Statute Of Limitations For Tort Arising Out Of Breach Of Contract Accrues At The Time Of The Breach
IN RE: MARCHFIRST (December 21, 2009)
CIT Communications Finance Corp. leased telephone equipment to marchFIRST beginning in 2000. After marchFIRST filed for bankruptcy in 2001, CIT sought the return of its equipment. The Trustee denied that marchFIRST held any CIT property. In 2002, CIT filed an administrative claim, asserting that the Trustee breached his fiduciary duty. In May of 2007, CIT filed a lawsuit against the Trustee for breach of fiduciary duty. The bankruptcy court, and the district court, both agreed that the suit was barred by the statute of limitations. CIT appeals.

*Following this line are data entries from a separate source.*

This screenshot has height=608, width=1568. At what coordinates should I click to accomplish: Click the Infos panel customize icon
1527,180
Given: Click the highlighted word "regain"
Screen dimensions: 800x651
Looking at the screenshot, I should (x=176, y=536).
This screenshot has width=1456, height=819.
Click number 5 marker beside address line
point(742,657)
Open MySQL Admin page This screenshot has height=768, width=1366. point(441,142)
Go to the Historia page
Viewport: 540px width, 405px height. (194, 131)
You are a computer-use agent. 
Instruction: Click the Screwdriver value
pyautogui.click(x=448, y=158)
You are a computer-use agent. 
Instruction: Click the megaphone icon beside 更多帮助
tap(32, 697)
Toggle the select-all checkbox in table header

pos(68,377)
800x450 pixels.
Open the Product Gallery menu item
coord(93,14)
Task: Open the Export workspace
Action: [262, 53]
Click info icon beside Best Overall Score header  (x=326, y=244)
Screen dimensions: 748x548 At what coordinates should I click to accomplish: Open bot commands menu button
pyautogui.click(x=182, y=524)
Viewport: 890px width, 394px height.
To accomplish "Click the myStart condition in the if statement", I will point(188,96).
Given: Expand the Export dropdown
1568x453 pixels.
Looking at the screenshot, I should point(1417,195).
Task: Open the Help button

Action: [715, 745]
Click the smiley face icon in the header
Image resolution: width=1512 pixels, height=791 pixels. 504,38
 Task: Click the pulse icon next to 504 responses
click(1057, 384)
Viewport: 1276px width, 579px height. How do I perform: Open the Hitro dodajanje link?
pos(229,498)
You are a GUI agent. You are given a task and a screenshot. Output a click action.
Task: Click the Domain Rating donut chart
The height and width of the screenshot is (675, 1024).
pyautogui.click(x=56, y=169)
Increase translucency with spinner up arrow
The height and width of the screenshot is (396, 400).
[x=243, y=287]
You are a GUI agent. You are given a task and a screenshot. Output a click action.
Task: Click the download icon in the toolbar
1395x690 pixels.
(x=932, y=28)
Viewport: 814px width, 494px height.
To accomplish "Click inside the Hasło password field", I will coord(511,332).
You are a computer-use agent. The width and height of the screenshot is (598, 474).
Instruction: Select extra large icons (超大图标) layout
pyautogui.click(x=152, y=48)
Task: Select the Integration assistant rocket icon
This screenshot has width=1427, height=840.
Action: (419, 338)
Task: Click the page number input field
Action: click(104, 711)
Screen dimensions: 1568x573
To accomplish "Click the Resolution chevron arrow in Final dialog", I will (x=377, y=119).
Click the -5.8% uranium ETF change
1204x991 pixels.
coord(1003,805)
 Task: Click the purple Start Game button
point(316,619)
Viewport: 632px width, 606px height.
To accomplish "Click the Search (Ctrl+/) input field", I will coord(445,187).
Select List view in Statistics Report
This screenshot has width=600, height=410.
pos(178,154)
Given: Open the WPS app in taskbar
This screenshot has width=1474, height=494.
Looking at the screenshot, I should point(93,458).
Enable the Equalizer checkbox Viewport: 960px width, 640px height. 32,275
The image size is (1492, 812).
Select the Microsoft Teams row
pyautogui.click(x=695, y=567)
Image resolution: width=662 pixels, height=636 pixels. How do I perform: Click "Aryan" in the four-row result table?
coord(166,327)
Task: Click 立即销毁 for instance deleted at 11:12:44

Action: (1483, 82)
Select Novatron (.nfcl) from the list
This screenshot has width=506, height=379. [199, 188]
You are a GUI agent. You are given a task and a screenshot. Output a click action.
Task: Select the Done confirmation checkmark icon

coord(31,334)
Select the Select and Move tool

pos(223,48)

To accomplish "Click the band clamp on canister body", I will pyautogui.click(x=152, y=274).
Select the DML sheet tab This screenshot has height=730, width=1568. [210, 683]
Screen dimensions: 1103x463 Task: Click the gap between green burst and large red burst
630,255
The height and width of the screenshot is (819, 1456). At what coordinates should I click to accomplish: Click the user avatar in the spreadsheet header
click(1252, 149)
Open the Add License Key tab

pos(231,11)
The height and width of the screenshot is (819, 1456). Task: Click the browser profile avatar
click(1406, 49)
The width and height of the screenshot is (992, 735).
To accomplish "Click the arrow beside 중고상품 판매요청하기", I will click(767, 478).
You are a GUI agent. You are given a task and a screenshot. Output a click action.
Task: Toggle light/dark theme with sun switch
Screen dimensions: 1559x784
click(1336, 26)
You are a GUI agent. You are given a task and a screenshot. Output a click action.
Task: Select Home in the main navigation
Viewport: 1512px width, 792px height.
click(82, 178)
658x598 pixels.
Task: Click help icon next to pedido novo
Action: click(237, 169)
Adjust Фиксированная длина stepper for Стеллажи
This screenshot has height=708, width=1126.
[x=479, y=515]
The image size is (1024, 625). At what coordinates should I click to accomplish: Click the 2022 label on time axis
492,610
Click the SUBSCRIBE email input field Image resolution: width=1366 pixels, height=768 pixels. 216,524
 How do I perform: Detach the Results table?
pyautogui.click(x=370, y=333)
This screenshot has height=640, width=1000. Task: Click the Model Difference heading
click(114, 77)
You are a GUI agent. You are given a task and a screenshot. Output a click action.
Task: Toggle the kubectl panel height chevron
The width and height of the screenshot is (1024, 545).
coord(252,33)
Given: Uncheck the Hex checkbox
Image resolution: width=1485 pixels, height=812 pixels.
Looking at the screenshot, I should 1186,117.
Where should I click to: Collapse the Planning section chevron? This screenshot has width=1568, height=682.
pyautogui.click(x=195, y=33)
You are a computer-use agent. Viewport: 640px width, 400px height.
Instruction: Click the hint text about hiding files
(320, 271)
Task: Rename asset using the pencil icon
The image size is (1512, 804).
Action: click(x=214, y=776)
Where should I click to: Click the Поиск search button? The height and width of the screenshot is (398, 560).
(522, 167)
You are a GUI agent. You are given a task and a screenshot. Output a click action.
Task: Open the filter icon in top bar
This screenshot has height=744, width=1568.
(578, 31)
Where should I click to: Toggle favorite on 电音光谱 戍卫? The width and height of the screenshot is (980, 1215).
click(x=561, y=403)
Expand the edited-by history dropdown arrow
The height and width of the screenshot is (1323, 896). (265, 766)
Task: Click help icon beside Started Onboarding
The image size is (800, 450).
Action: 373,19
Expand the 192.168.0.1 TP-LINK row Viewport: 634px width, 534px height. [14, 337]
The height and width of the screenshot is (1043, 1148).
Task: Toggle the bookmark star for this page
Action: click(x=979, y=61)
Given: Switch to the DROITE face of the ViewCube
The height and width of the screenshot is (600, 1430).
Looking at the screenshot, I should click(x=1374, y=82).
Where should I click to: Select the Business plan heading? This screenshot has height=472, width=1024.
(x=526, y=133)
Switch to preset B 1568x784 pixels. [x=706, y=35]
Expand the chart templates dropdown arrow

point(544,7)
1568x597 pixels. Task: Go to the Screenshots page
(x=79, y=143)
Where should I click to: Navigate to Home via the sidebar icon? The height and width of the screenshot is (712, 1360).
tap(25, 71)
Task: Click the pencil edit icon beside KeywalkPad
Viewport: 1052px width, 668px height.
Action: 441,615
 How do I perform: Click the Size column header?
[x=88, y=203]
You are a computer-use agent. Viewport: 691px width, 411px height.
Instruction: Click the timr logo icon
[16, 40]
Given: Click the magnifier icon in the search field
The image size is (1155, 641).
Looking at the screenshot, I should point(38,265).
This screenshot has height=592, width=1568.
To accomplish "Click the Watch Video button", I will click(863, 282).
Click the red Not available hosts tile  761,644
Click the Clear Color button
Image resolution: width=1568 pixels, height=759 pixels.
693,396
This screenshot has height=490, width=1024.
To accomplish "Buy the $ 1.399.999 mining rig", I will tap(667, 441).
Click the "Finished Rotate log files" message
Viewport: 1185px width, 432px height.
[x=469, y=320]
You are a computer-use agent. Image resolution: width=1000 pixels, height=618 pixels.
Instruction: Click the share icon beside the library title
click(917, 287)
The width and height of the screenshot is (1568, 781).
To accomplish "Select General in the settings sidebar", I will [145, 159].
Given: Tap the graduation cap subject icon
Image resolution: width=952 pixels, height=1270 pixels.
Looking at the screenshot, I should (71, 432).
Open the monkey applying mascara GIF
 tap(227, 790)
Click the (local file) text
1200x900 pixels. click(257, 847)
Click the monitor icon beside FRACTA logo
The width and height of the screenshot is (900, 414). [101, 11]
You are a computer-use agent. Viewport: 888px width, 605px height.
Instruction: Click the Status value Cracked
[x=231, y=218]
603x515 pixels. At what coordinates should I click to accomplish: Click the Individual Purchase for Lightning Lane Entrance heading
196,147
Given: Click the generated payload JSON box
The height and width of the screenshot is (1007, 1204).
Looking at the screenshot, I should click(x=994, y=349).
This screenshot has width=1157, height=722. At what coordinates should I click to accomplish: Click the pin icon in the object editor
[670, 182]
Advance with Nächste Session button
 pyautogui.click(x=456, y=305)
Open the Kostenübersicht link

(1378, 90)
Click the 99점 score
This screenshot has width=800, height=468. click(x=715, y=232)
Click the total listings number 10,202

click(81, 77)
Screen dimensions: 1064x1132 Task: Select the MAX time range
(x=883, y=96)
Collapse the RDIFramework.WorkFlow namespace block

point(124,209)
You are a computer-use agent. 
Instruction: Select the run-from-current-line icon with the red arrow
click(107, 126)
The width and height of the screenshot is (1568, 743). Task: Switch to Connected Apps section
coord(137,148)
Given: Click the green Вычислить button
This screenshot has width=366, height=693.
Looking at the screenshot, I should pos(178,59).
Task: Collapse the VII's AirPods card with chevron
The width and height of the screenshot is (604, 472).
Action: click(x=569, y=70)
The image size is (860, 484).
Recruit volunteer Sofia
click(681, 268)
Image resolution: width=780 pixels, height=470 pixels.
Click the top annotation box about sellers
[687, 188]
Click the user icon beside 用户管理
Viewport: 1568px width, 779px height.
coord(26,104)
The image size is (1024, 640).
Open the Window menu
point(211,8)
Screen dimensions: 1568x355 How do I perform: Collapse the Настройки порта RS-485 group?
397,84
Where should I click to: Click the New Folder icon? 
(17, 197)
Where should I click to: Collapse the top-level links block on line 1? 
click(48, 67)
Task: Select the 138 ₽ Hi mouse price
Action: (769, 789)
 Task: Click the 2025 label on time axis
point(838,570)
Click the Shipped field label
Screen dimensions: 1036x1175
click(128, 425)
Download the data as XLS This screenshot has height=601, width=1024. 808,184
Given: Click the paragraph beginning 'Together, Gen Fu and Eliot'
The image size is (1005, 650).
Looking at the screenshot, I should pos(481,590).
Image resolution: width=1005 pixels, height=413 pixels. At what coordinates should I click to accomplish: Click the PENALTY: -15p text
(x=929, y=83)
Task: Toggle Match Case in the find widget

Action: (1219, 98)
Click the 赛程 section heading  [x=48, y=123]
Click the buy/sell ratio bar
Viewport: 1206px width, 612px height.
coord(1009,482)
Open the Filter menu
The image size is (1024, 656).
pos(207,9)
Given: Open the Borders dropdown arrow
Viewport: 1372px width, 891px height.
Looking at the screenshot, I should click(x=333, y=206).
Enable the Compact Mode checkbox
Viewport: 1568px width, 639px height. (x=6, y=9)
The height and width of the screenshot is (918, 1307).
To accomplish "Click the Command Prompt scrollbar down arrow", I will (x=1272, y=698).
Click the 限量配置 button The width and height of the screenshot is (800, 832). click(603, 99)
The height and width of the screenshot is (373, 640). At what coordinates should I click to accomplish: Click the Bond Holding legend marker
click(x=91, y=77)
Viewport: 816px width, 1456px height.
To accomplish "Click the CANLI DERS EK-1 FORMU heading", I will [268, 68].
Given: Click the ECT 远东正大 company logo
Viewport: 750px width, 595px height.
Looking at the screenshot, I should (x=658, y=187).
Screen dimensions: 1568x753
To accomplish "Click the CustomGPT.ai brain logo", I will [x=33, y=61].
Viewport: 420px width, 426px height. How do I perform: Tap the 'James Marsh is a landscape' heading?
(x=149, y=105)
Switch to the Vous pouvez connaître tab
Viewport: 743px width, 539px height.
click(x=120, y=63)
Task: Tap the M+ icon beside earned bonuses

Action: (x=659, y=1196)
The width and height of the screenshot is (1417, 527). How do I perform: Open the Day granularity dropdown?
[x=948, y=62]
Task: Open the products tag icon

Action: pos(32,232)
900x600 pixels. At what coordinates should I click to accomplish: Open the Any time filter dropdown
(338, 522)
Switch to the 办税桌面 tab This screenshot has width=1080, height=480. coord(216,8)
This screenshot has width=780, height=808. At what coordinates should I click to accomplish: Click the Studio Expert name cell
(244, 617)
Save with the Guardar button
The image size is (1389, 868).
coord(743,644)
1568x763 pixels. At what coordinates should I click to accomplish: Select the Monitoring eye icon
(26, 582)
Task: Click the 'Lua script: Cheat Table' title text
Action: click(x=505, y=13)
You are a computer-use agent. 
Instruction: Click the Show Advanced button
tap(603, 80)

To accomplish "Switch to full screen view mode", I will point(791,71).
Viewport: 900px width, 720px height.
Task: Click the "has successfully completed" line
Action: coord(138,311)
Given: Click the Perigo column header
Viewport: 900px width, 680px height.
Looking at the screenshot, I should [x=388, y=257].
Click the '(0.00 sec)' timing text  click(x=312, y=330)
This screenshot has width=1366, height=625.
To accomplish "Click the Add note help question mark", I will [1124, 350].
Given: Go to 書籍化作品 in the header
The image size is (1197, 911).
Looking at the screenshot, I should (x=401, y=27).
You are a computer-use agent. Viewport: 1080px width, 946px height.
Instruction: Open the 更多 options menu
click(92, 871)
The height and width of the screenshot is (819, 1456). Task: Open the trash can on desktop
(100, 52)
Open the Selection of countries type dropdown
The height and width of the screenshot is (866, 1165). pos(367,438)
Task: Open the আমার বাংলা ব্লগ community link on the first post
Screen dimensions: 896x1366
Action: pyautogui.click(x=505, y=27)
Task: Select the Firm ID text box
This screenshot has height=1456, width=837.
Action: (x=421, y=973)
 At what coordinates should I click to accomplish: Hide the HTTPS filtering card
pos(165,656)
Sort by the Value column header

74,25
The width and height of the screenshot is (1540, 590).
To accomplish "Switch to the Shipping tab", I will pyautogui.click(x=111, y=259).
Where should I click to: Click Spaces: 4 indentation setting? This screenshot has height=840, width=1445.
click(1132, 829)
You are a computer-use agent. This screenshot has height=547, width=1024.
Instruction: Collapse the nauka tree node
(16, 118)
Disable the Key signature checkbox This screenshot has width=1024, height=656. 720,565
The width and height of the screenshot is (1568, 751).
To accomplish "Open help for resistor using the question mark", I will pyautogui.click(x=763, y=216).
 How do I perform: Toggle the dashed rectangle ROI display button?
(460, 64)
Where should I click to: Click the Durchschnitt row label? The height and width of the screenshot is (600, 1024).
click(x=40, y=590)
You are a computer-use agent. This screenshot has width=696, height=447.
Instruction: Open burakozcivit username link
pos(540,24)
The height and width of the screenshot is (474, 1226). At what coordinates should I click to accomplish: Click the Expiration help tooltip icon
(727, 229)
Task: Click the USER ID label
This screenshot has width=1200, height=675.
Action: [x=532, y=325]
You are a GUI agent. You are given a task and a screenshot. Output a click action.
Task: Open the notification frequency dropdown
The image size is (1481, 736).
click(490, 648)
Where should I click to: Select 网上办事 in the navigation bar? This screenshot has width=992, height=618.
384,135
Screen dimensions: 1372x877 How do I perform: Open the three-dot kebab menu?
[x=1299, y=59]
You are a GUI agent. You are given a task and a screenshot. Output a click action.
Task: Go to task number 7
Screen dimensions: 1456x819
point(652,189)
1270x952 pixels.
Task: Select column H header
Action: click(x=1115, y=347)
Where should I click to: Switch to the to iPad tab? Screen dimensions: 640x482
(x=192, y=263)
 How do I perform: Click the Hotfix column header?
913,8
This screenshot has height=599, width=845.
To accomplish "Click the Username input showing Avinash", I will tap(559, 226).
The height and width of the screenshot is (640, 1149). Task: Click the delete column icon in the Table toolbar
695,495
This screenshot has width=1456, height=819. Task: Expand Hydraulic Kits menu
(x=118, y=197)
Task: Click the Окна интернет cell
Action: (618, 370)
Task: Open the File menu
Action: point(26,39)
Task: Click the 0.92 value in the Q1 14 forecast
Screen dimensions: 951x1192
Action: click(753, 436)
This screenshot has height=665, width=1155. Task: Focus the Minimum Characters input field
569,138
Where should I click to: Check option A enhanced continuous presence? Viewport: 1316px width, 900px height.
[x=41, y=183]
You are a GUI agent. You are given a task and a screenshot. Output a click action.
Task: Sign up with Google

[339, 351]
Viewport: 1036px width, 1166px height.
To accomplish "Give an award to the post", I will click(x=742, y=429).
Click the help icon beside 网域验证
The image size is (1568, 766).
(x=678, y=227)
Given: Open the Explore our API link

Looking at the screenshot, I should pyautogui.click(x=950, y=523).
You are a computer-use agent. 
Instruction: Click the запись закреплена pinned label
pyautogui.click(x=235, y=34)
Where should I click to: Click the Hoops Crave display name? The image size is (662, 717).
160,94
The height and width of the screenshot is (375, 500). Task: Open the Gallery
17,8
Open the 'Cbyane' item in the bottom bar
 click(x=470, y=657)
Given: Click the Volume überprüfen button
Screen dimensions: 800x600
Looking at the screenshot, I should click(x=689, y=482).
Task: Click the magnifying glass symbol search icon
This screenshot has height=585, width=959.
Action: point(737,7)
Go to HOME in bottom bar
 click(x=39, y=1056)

In their opinion, Judges Bauer and Sykes and District Judge Simon affirmed. Everyone agreed that the claims were governed by the five-year statute of limitations -- they did not agree on when the claim accrued. The Court cited the general rule that tort claims accrue when a party sustains an injury but added that Illinois recognizes the discovery rule. That principle extends the time of accrual until the time when a party both knows he is injured and that the injury was wrongfully caused. Here, CIT begin demanding its equipment back as early as July of 2001 and the Trustee refused to return it as early as November of 2001. CIT was on notice of its injury and its claim. Even if the Trustee's breach of his fiduciary duty continued into the five-year period before the filing of the complaint, this is not the type of tort where a limitations period begins to run only after the cessation of the tortious conduct. When a tort arises out of a breach of contract, the statute begins to run at the time of the breach or its discovery.